Could you set out only the lines from the line with "Screen dimensions: 1409x668" to the line with "coord(218,65)", both included, as a numbered list, skipping any blank lines and leaving the pictures out?

• RECORDS FOR THIS EXERCISE:
○ ○ ○

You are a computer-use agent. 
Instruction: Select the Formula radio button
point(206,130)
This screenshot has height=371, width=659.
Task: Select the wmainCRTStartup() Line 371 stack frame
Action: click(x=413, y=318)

○ ○ ○

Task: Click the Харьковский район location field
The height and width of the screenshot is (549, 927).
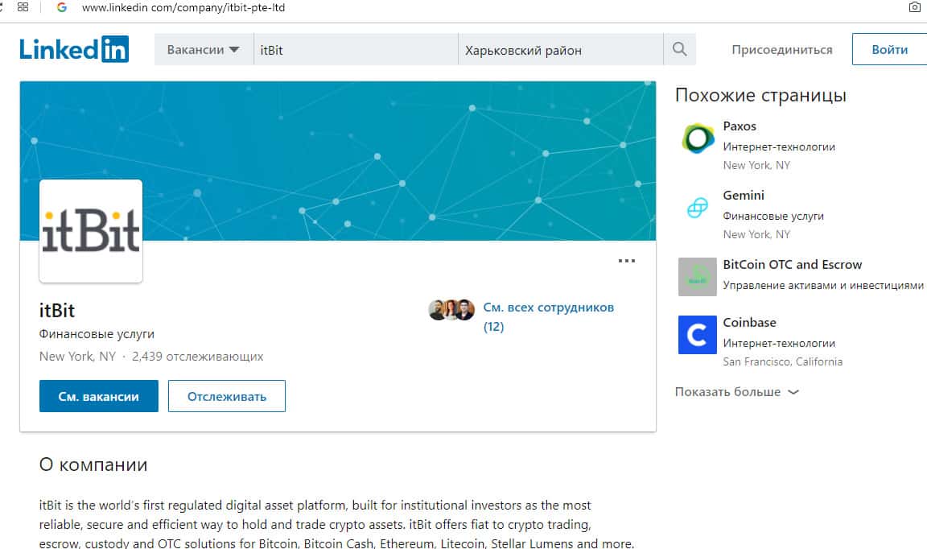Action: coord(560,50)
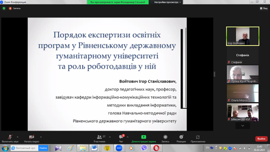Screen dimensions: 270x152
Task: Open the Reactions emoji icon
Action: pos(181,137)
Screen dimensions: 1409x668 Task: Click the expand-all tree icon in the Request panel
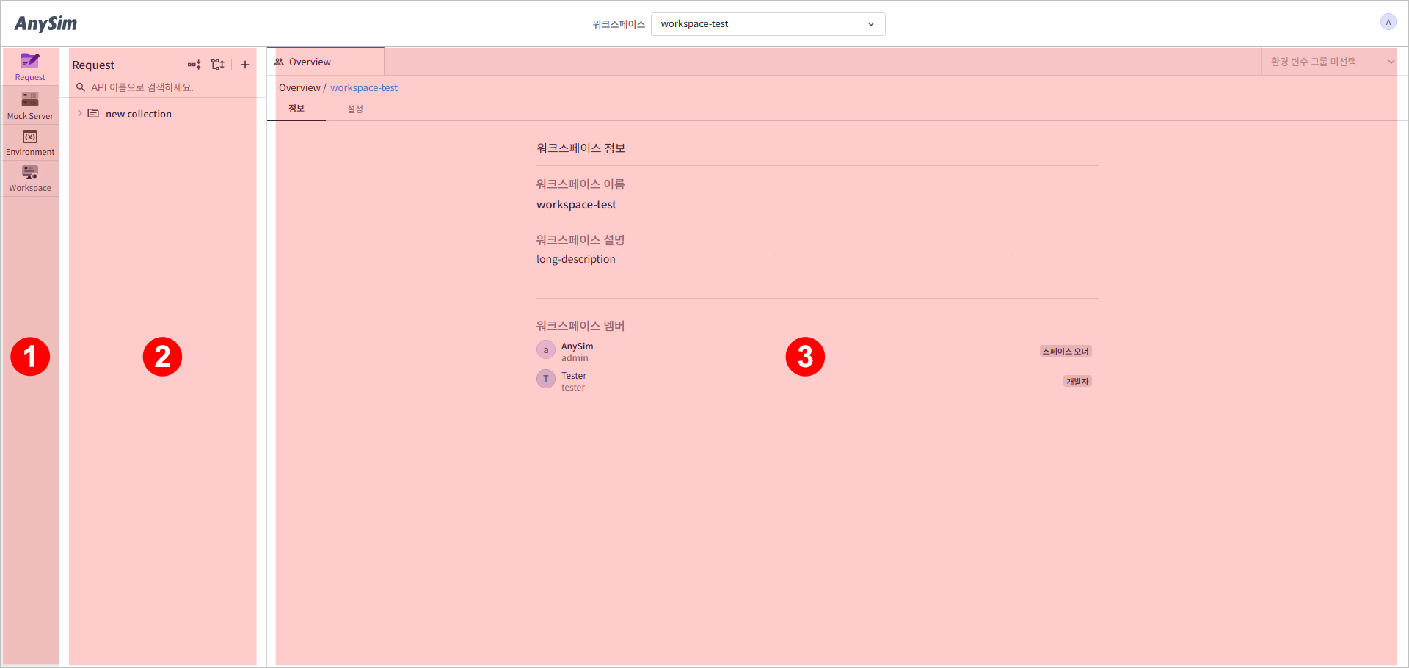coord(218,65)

○ ○ ○

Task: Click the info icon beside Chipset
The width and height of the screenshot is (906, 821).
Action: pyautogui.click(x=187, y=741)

○ ○ ○

• PROBLEM SOLUTION:
1. Screen dimensions: 1409x668 Task: Click the expand-all tree icon in the Request panel
2. coord(218,65)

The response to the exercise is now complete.